Tous fonctionnent dans un univers totalement inversé par rapport au reste de la société, à l'ordre des choses. Kore-eda nous permet d'aimer ces anti-héros qui restent des personnes humaines généreuses conduites à enfreindre les lois par manque de chose. Mais chez Kore-Eda rien n'est simple et cet hommage évolue dans un film beaucoup plus sombre à la limite du thriller. Car la famille cache un secret très lourd que va révéler un incident.

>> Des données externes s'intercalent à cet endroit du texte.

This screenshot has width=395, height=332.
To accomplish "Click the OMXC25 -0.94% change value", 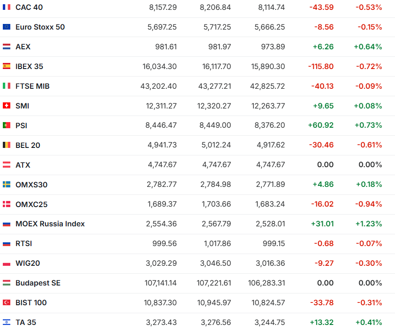I will click(x=369, y=204).
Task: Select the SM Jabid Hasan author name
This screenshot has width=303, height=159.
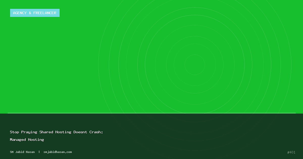Action: point(22,152)
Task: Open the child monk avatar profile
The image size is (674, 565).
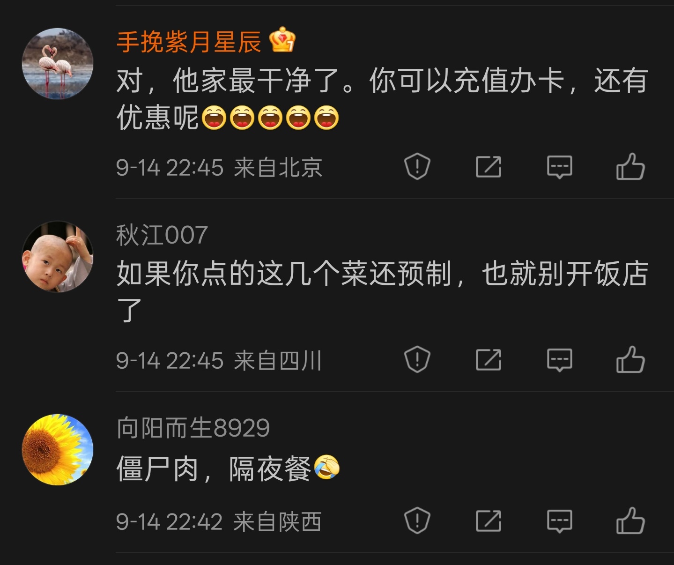Action: (58, 257)
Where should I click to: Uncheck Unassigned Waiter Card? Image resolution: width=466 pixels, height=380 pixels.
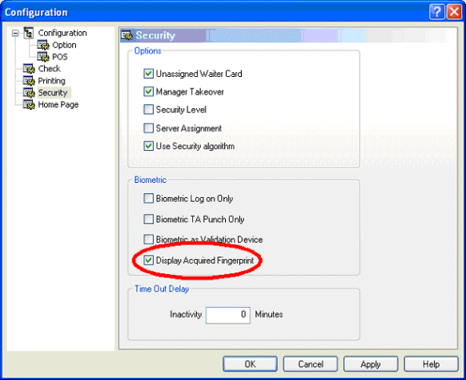(148, 74)
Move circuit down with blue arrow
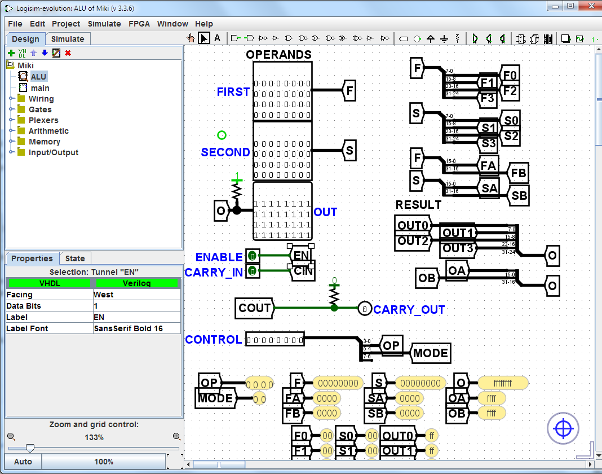Viewport: 602px width, 474px height. coord(45,53)
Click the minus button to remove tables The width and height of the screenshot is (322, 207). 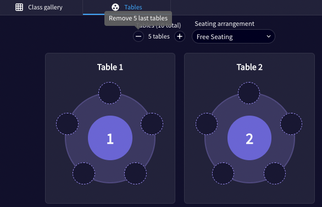pos(138,36)
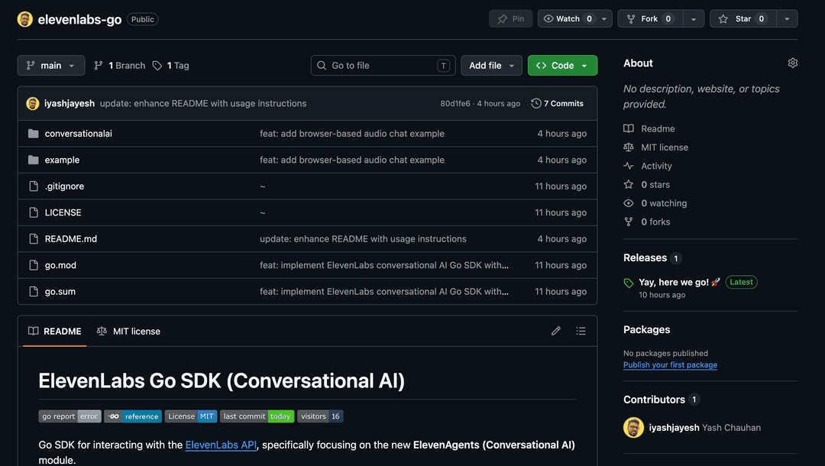This screenshot has height=466, width=825.
Task: Follow the 'Publish your first package' link
Action: coord(670,364)
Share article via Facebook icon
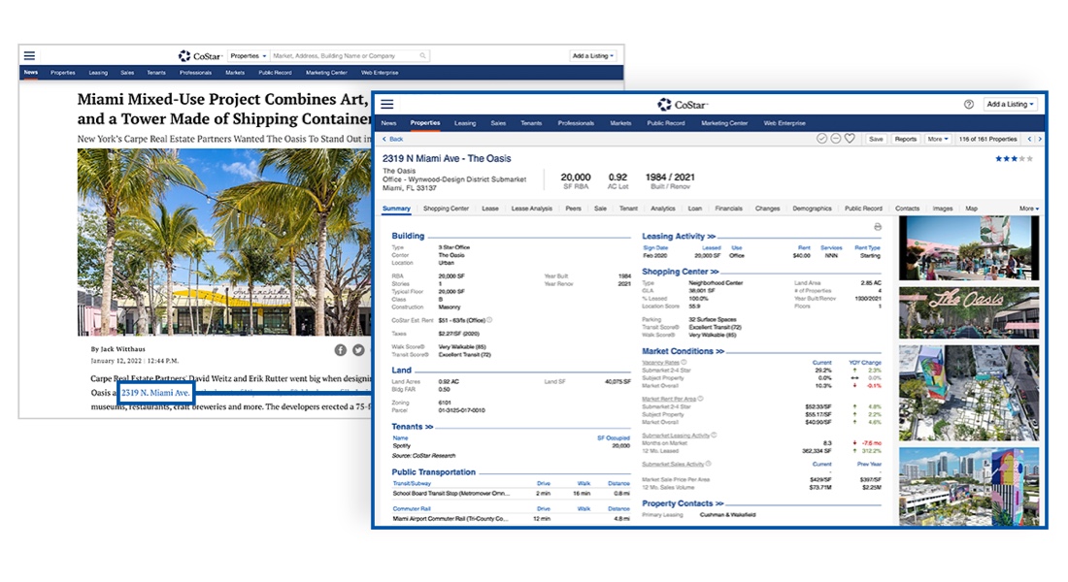Image resolution: width=1068 pixels, height=582 pixels. coord(341,350)
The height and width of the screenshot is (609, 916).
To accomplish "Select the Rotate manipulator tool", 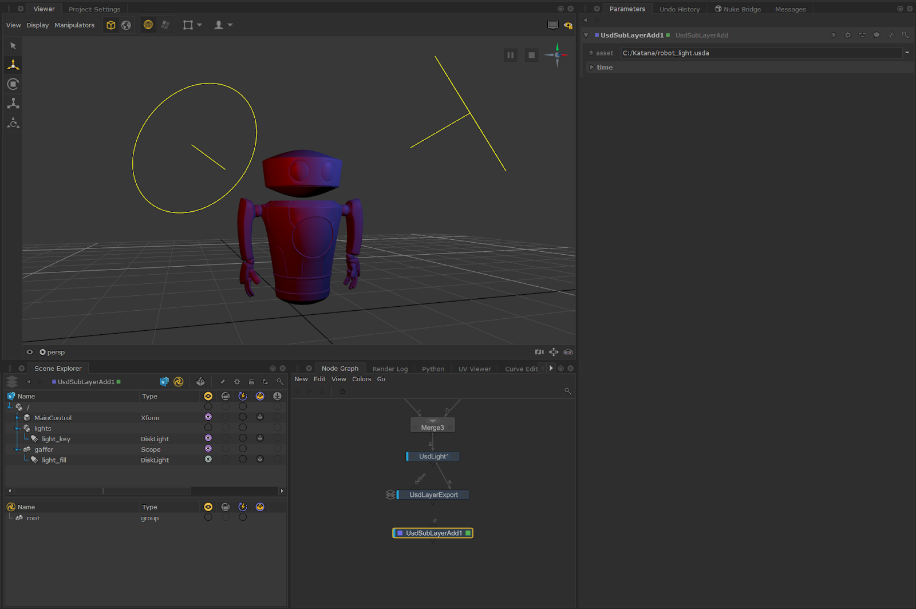I will click(13, 84).
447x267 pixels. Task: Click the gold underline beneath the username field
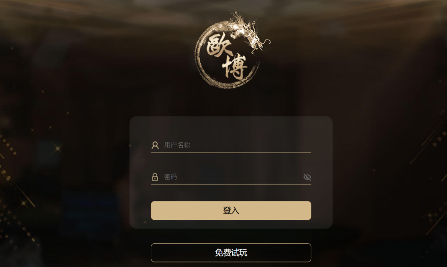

Et le spectateur effaré découvre la raison d'être de cet isolement, de cette crainte qui saisit le jeune garçon quand vient un fonctionnaire de la mairie. Les mots, les non-dits distillés depuis le début de l'intrigue viennent dès lors approfondir la thématique du film.
Car dans son film Kore-Eda pousse encore plus loin son incursion dans l'abîme noir de la société humaine. Comme dans Nobody knows il égratigne les parents indignent rejetant leurs enfants, comme dans tel père tel fils, il questionne la difficile place du père japonais. Dans une affaire de famille, il va en plus s'en prendre à l'ordre public : quel sens y-a-t-il à vouloir rendre une fille à des parents irresponsables ? Il n'enjolive pas non plus son improbable famille dont les secrets portent en germe sa futur faillite. Pourtant le film n'est pas noir car si les adultes souffrent, les jeunes enfants en sortent grandis. Le garçon a trouvé un père, non biologique mais de coeur, la jeune fille a appris à se méfier des faux semblants.
Un film fort porté à nouveau par des acteurs excellents. Comme souvent chez Kore-Eda, les enfants sont fabuleux de justesse, d'émotion, de sincérité. Quant aux adultes, c'est un sans faute que ce soit le père, la grand mère et même des seconds rôles comme le commerçant. Avec sa mise en scène très classique (plus que dans son précédent film), Kore-Eda frappe juste et fort jouant sur la symbolique des saisons pour explorer l'univers de la famille. Une palme mérité qui consacre un grand réalisateur japonais.